▶ Exercise objective:
The entire listing below is to be written out exactly, minus the pictures.

▶ Material to process:
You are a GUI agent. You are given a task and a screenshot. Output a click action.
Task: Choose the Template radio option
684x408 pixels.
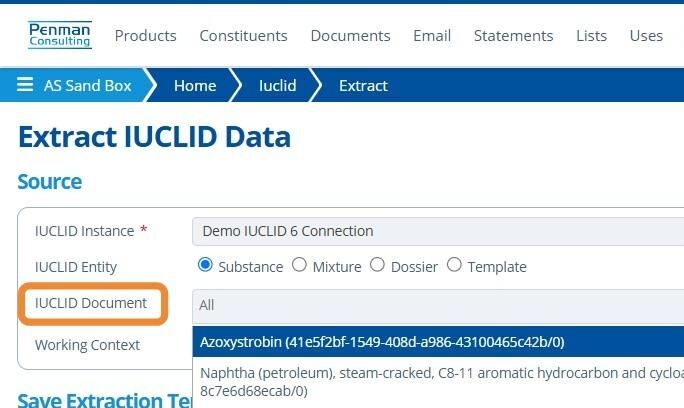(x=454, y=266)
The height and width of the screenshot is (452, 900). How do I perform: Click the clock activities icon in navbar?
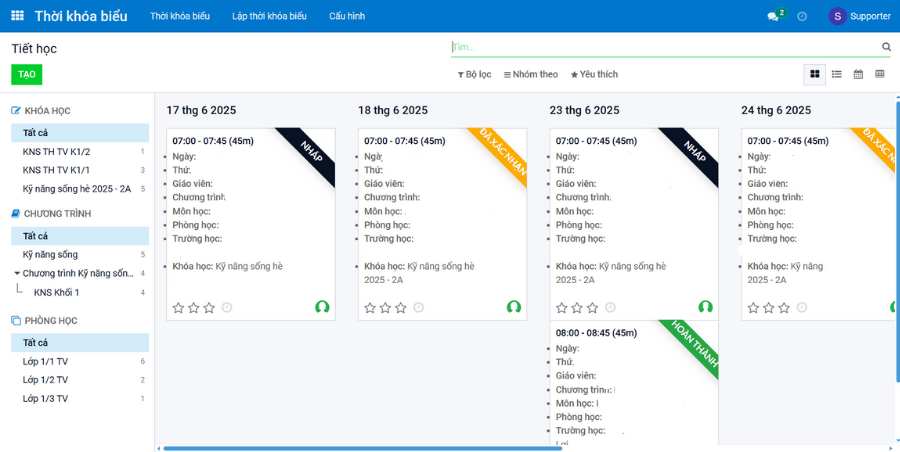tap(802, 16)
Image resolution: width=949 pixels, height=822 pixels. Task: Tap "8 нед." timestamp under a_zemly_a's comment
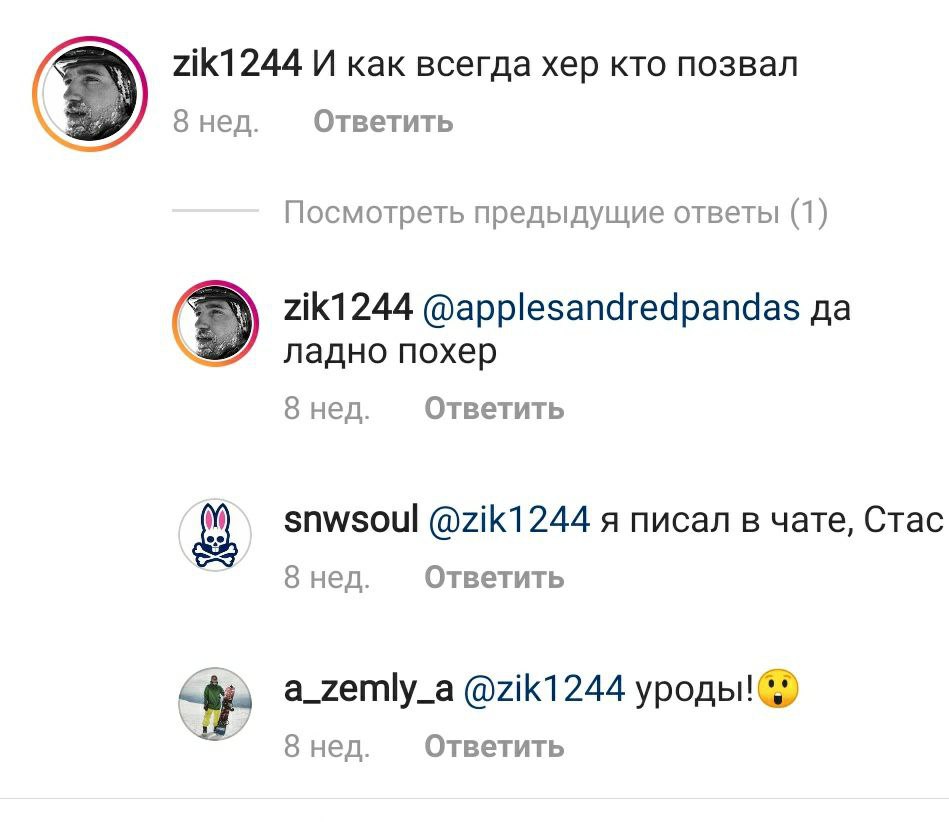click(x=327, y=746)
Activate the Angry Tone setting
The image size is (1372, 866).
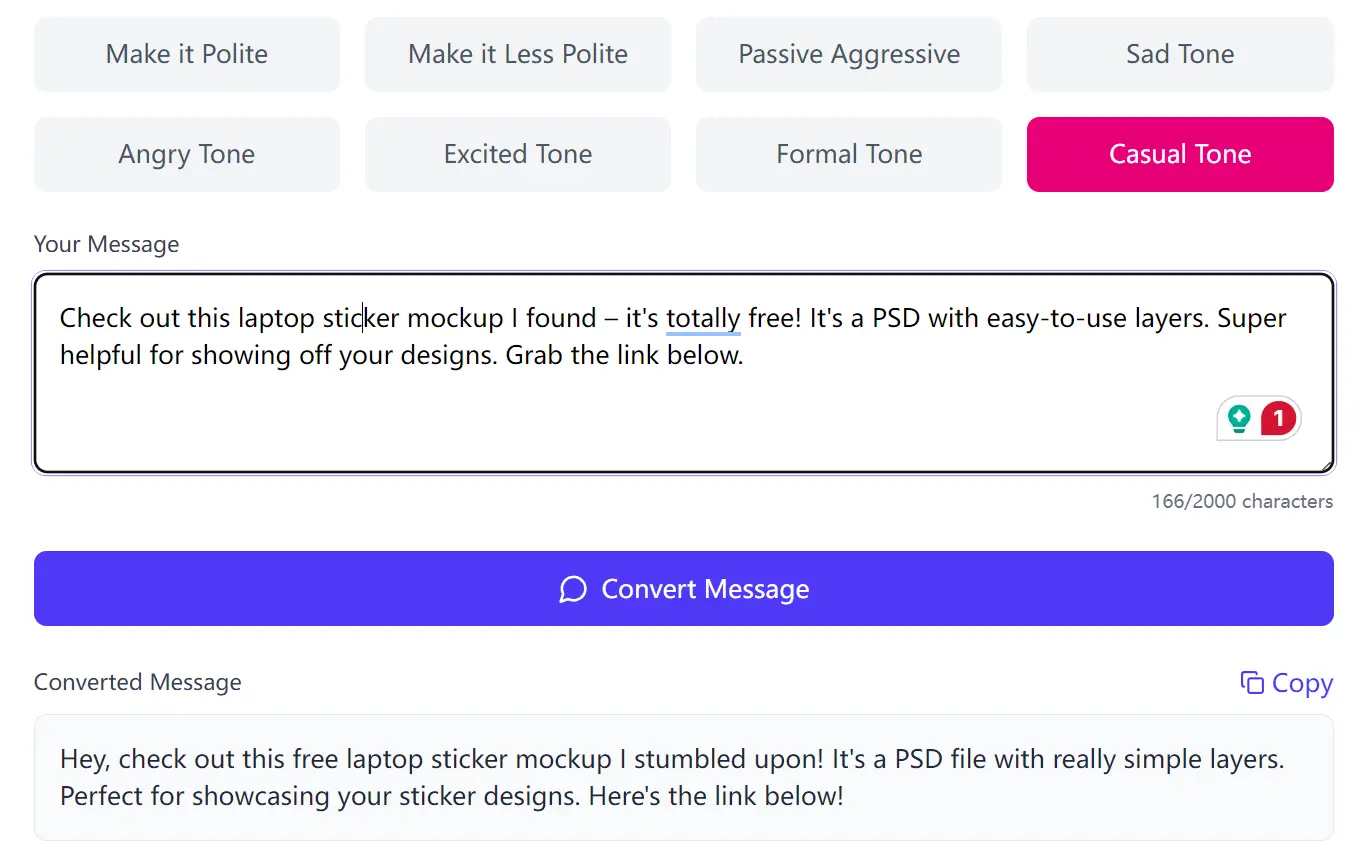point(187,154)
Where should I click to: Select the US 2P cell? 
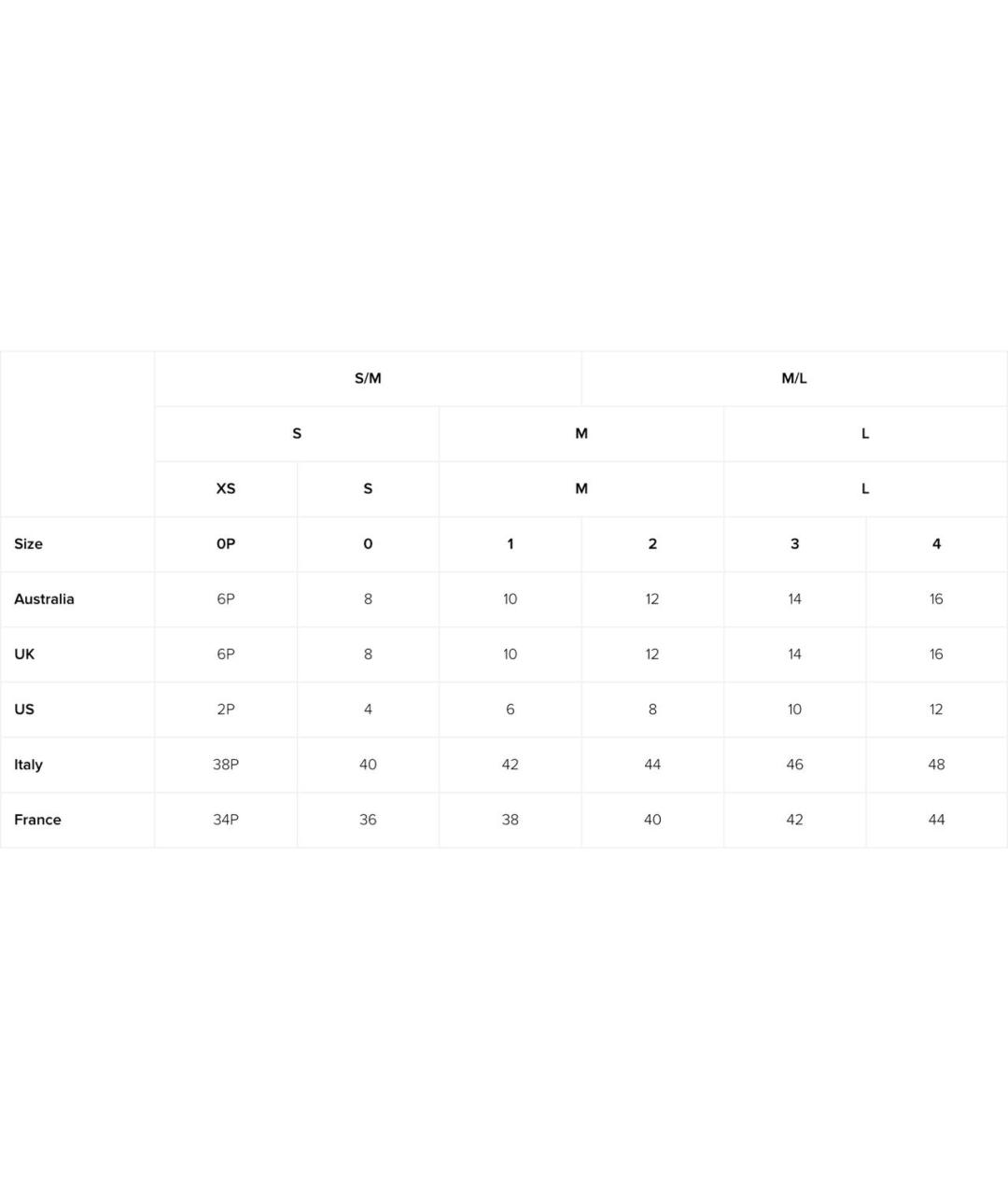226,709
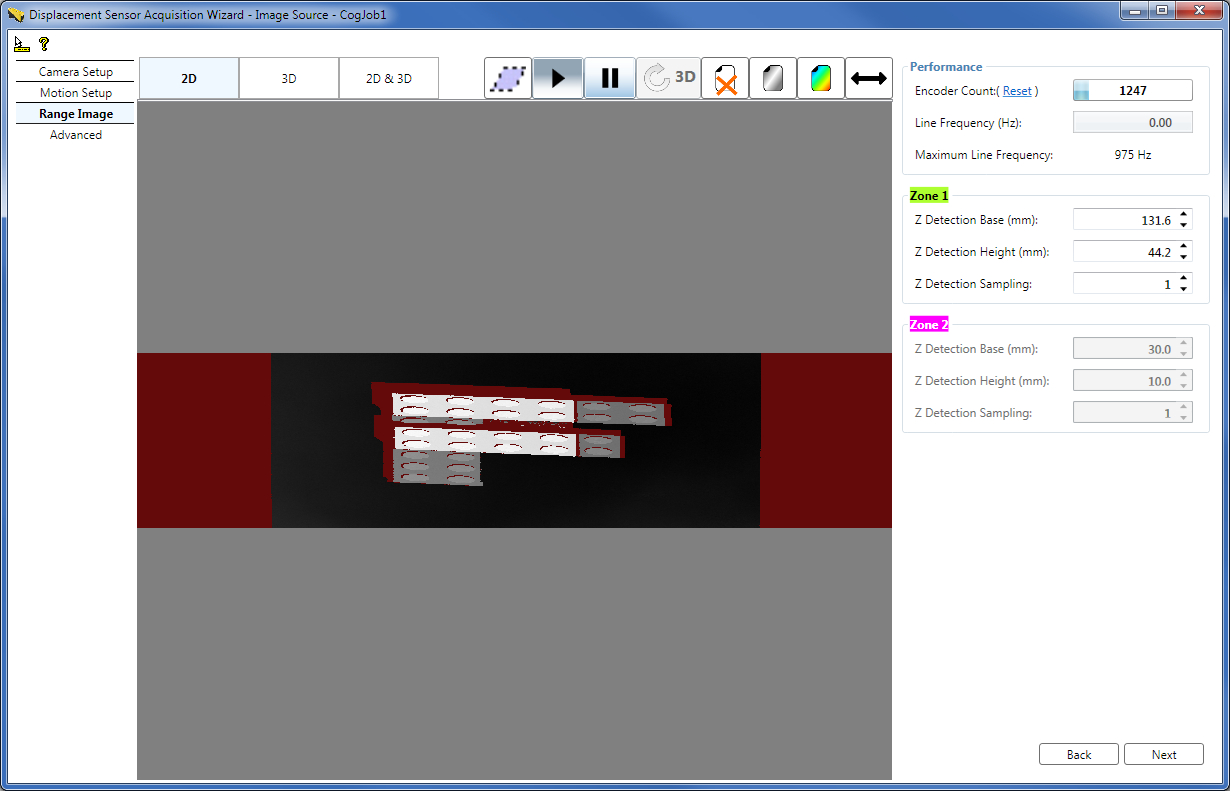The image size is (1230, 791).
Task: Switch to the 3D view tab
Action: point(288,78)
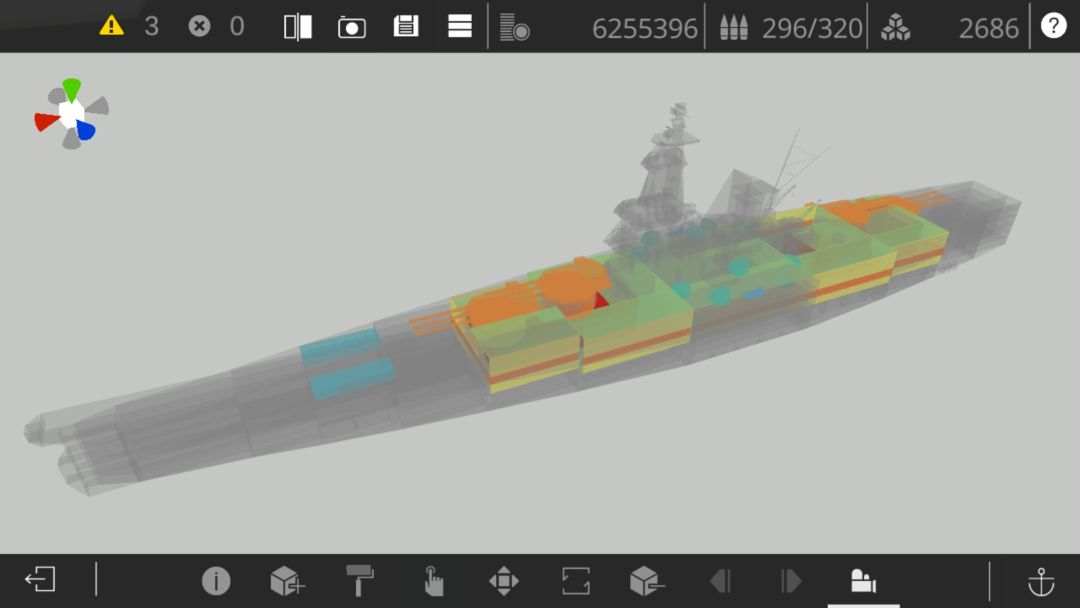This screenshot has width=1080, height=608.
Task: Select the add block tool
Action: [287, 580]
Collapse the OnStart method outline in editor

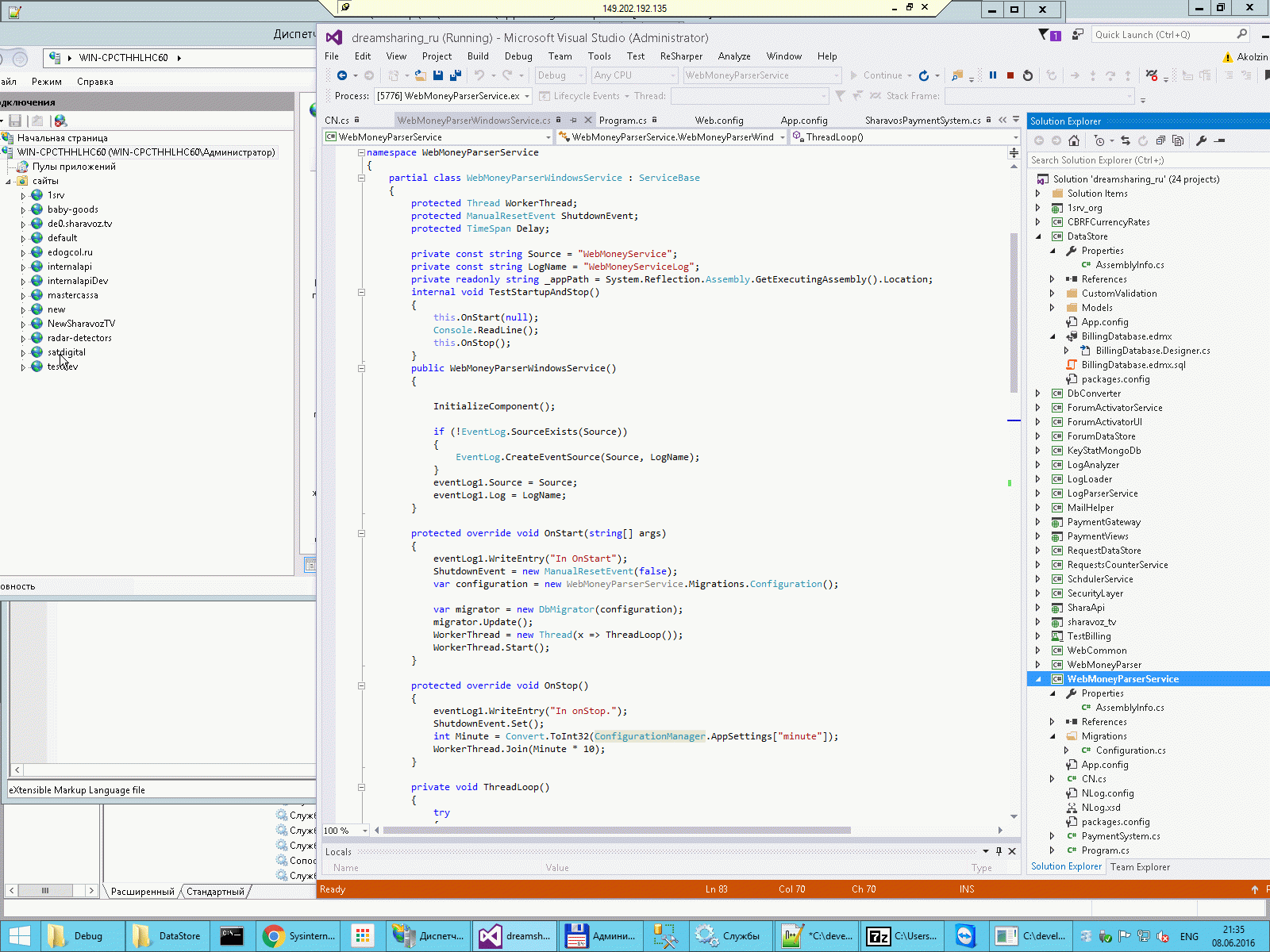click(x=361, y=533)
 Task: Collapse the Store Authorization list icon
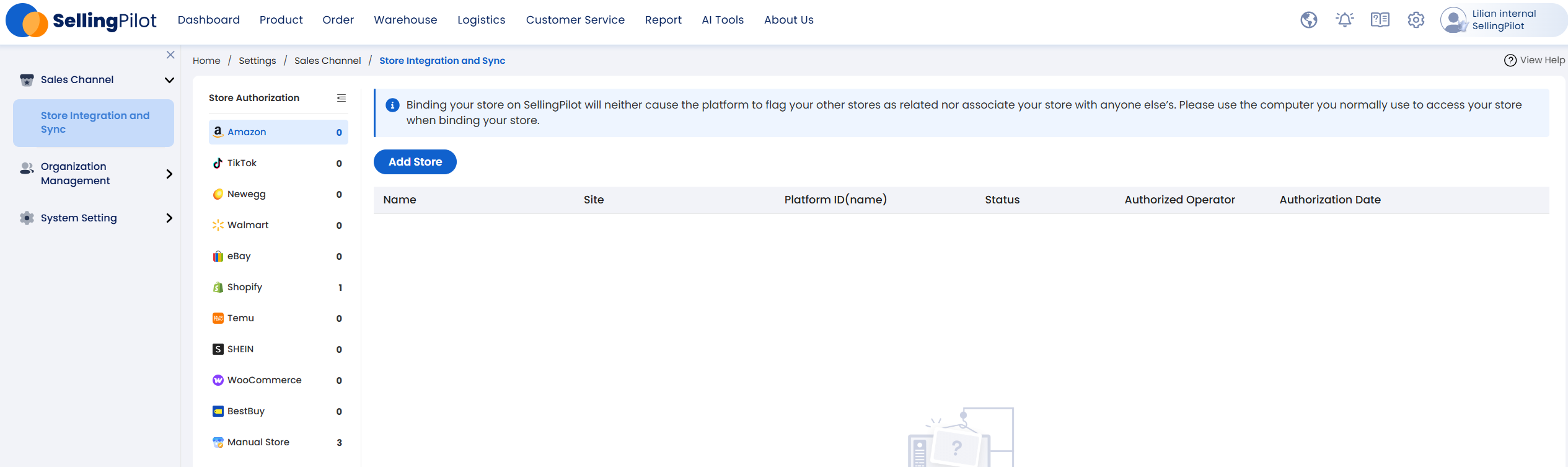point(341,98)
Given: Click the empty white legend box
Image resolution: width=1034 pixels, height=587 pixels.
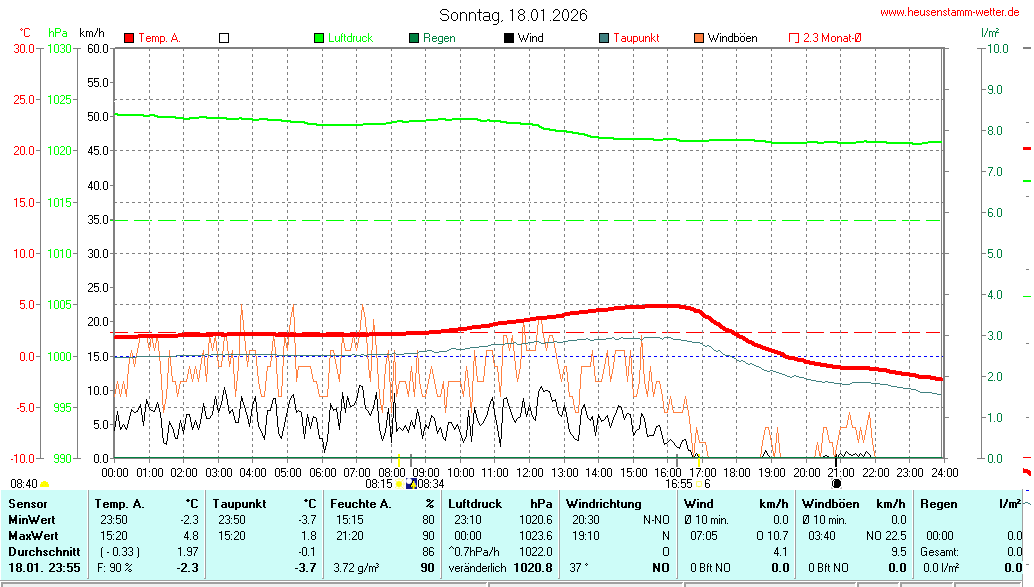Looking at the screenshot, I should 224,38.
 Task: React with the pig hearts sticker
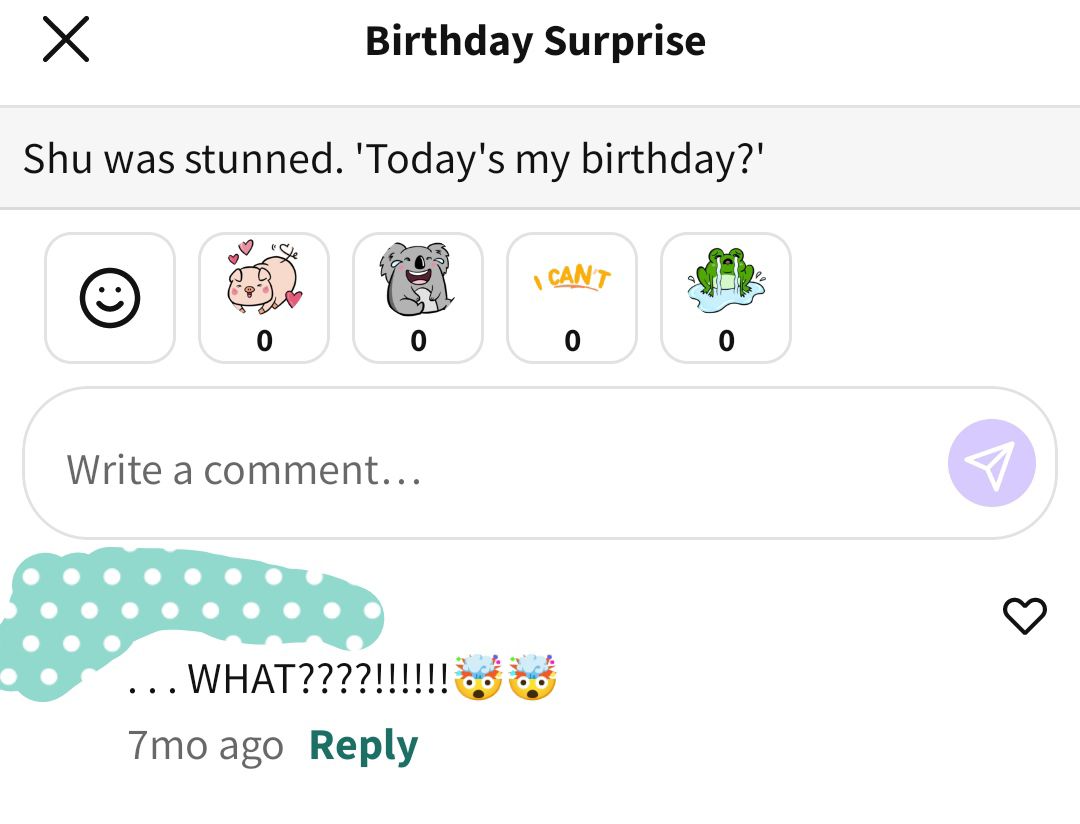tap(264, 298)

▶ Response to the task:
You are a GUI agent. You are given a task and a screenshot. Output a click action.
Task: Choose the Template radio option
684x408 pixels.
(x=454, y=266)
The height and width of the screenshot is (452, 900). How do I perform: Click the clock activities icon in navbar?
tap(802, 16)
Image resolution: width=949 pixels, height=822 pixels. Task: Tap "8 нед." timestamp under a_zemly_a's comment
click(x=327, y=746)
Activate the Angry Tone setting
The image size is (1372, 866).
point(187,154)
Where should I click to: Select the US 2P cell? 
226,709
The image size is (1230, 791).
Task: Switch to the 3D view tab
Action: point(288,78)
This screenshot has width=1080, height=608.
Task: Select the add block tool
Action: [287, 580]
Collapse the OnStart method outline in editor

click(x=361, y=533)
 Task: Collapse the Store Authorization list icon
point(341,98)
Given: Click the empty white legend box
Image resolution: width=1034 pixels, height=587 pixels.
Looking at the screenshot, I should 224,38.
 Task: React with the pig hearts sticker
tap(264, 298)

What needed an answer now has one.